Farro and Corn Salad
- Level: Easy
- Yield: 6 to 8 servings
-
- Nutritional Analysis
- Per Serving
- Calories
- 213 calorie
- Total Fat
- 8 grams
- Saturated Fat
- 1 grams
- Cholesterol
- 0 milligrams
- Sodium
- 122 milligrams
- Carbohydrates
- 32 grams
- Dietary Fiber
- 5 grams
- Protein
- 7 grams
- Sugar
- 6 grams
- Total: 50 min
- Prep: 25 min
- Cook: 25 min
Ingredients
1 cup farro or barley
3 tablespoons extra-virgin olive oil
1 1/2 cups fresh corn kernels (from 3 ears corn)
1 cup cherry tomatoes (any color), halved
3 scallions, sliced
Kosher salt and freshly ground pepper
1 bunch arugula, chopped
1 teaspoon grated lemon zest
Juice of 1 lemon
Directions
- Cook the farro as the label directs. Drain and rinse under cold water, then transfer to a large bowl and toss with 2 tablespoons olive oil.

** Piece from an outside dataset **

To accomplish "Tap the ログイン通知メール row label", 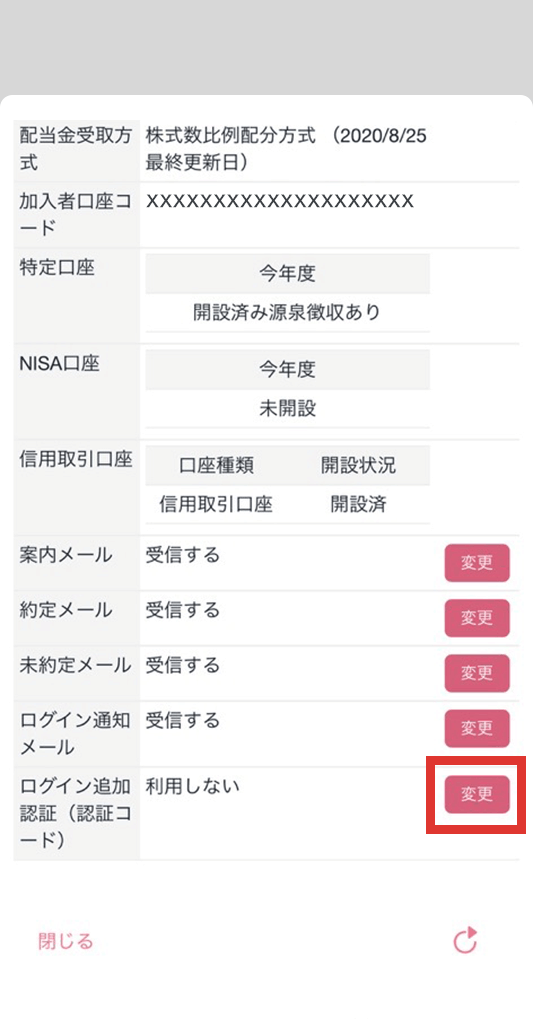I will coord(76,733).
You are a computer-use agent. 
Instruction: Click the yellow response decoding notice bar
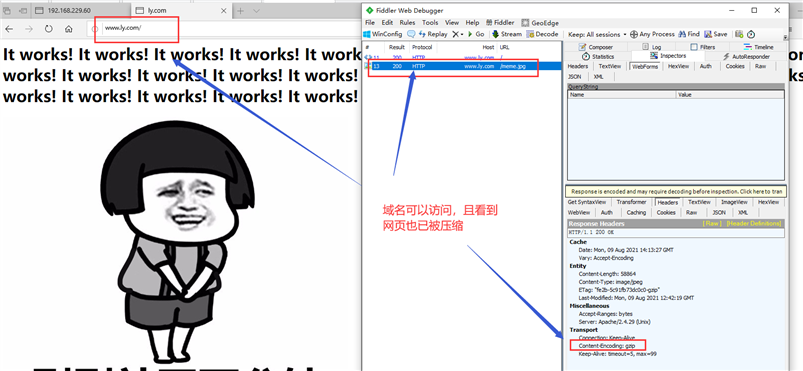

- Heat the remaining 1 tablespoon olive oil in a large skillet over medium-high heat. Add the corn and cook, stirring occasionally, until it begins to char, about 2 minutes. Add the tomatoes and scallions and cook, stirring, until they just begin to wilt, about 2 more minutes. Add 1/4 teaspoon salt, and pepper to taste.
- Stir the corn mixture into the farro. Add the arugula, lemon zest and lemon juice and toss. Season with salt and pepper.